María comienza a trabajar con el propósito más sencillo del mundo: queriendo captar un momento de la luz, la huida a una nube, la brisa que mueve las hojas. Pero el esfuerzo de concentrarse en esas sensaciones fugitivas absorbe y emborracha al pintor de tal manera que termina desgarrando eso que llamamos realidad, la realidad prosaica de todos los días, y entre sus jirones, nos revela otra realidad superior, poética y deslumbrante.

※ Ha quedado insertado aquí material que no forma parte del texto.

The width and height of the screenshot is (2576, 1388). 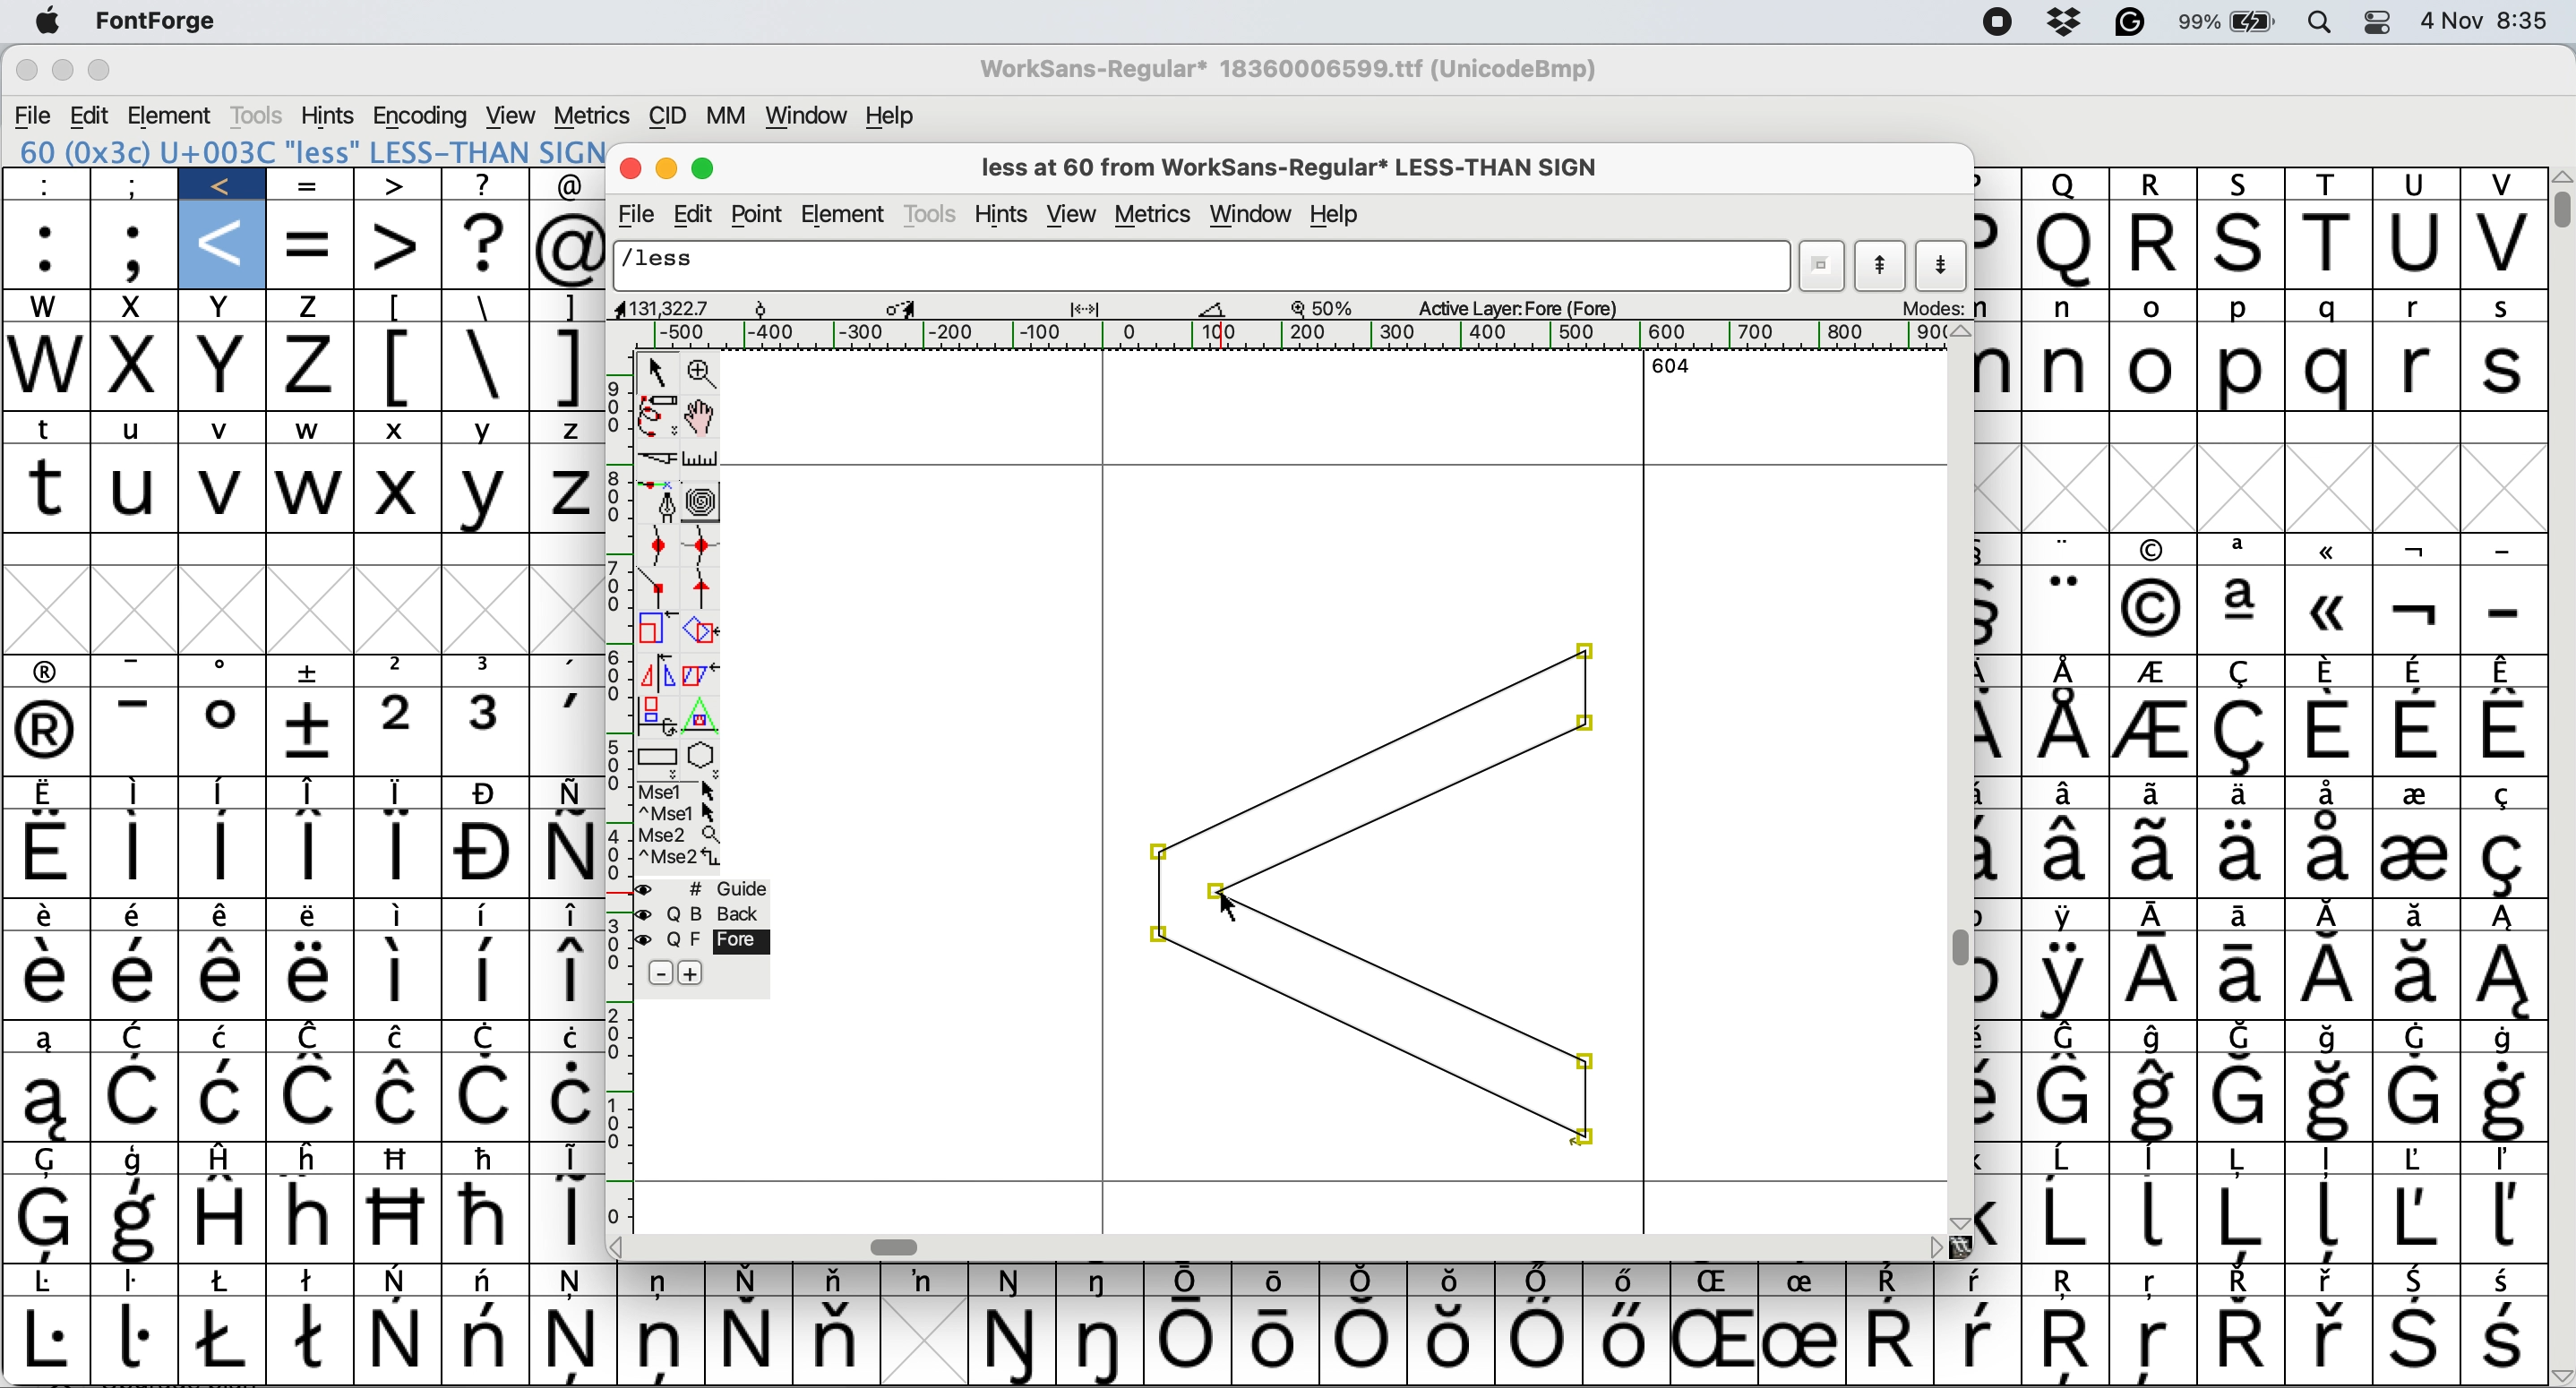 I want to click on SymbolSymbol, so click(x=2330, y=1099).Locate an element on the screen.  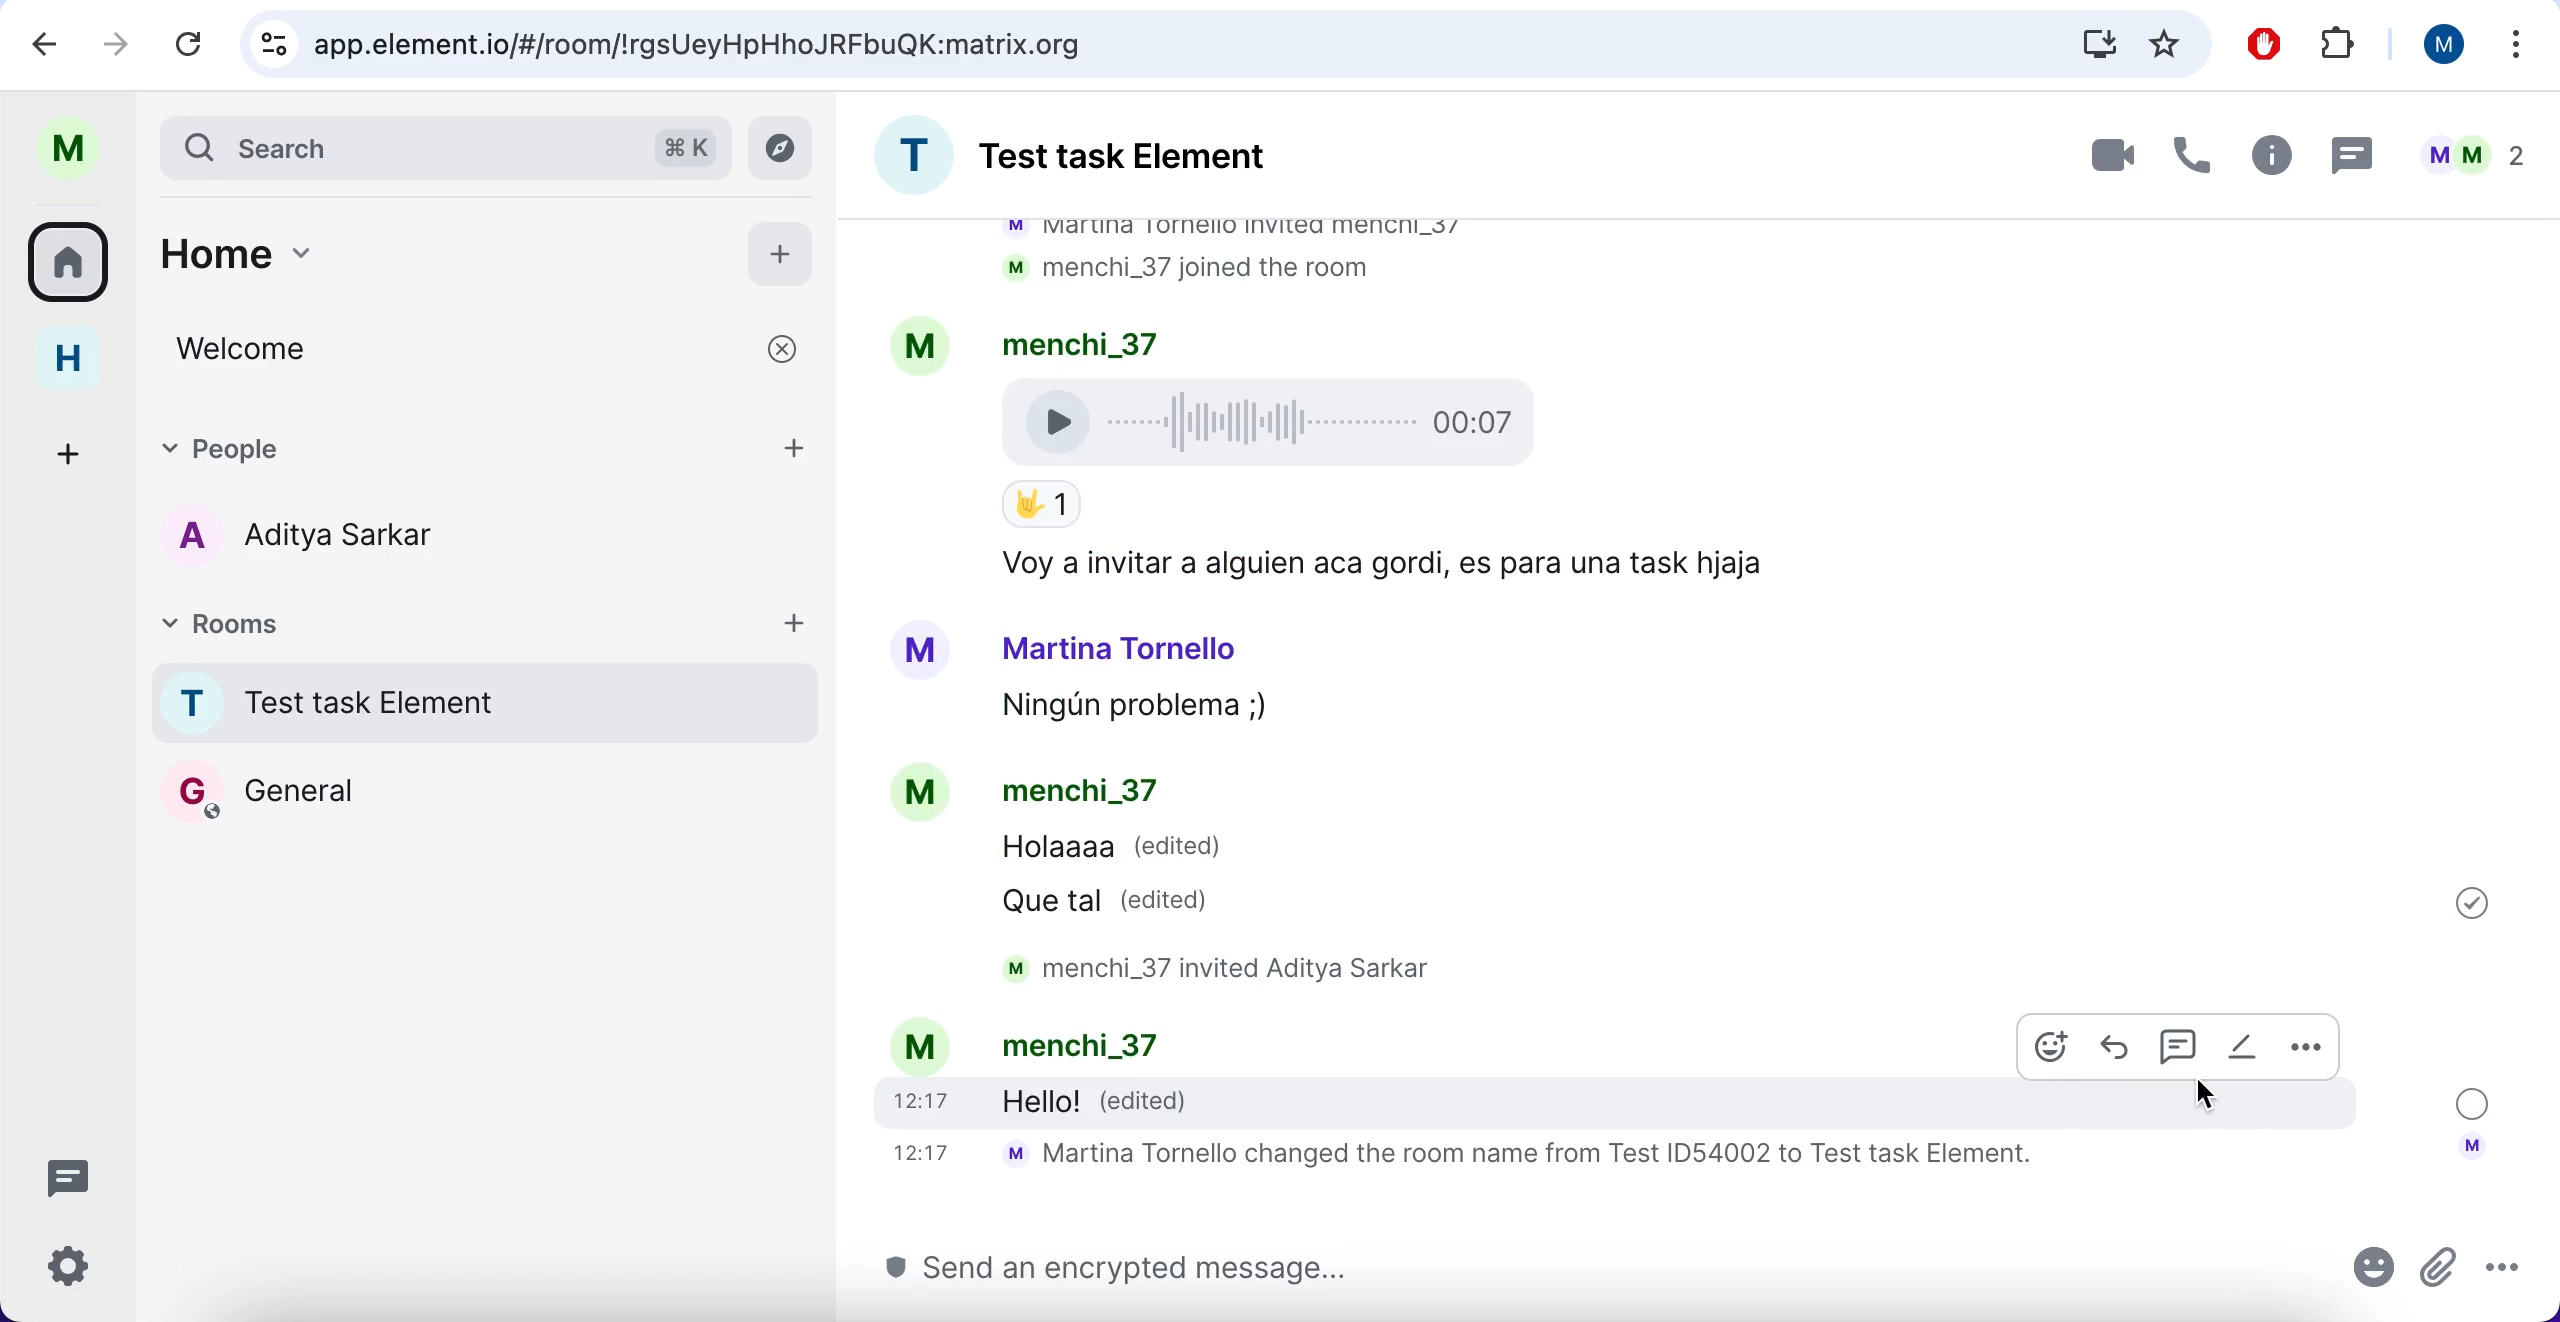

Paisajes de María García-Orea
Por Guillermo Solana
Director del Museo Thyssen-Bornemisza de Madrid
Entre Venecia y Mallorca, y un poco también entre Monet y Mir, se encuentran las últimas pinturas de María García-Orea. Desde finales de los años ochenta, María ha perseguido obstinada y apasionadamente una visión. Su pintura nace de la observación natural. Cuando pinta sus paisajes mallorquines, María se levanta temprano, sale al aire libre; hay en María una enorme fidelidad a las sensaciones de su propia retina. Pero aun comenzando con las intenciones más razonables, en su pintura siempre termina habiendo una cierta deriva visionaria.
María empieza a pintar por ejemplo, una cala mallorquina, pero el azul del agua y del cielo va creciendo y crece y crece, y ese azul intenso y resplandeciente termina por inundarlo todo. O bien María pinta una perspectiva del Gran Canal con los palacios góticos, los postes surgen del agua y la Salute al fondo. Una vista perfectamente familiar. Pero mientras María está pintando esta vista, el sol que refleja el Gran Canal y tiñe el agua de amarillo se va haciendo más intenso y se propaga como un incendio, el Canal se convierte en un río incandescente que intoxica la retina y el cerebro.
Otras veces, en fin, pueden ser esas salpicaduras de luz en sus jardines acuáticos, esas motitas blancas o amarillas que caen por todas partes como una lluvia y parecen danzar delante de nuestros ojos, haciendo de todo el paisaje algo mágico e irreal. Creo que no hay pintora más sincera, menos artificiosa que María.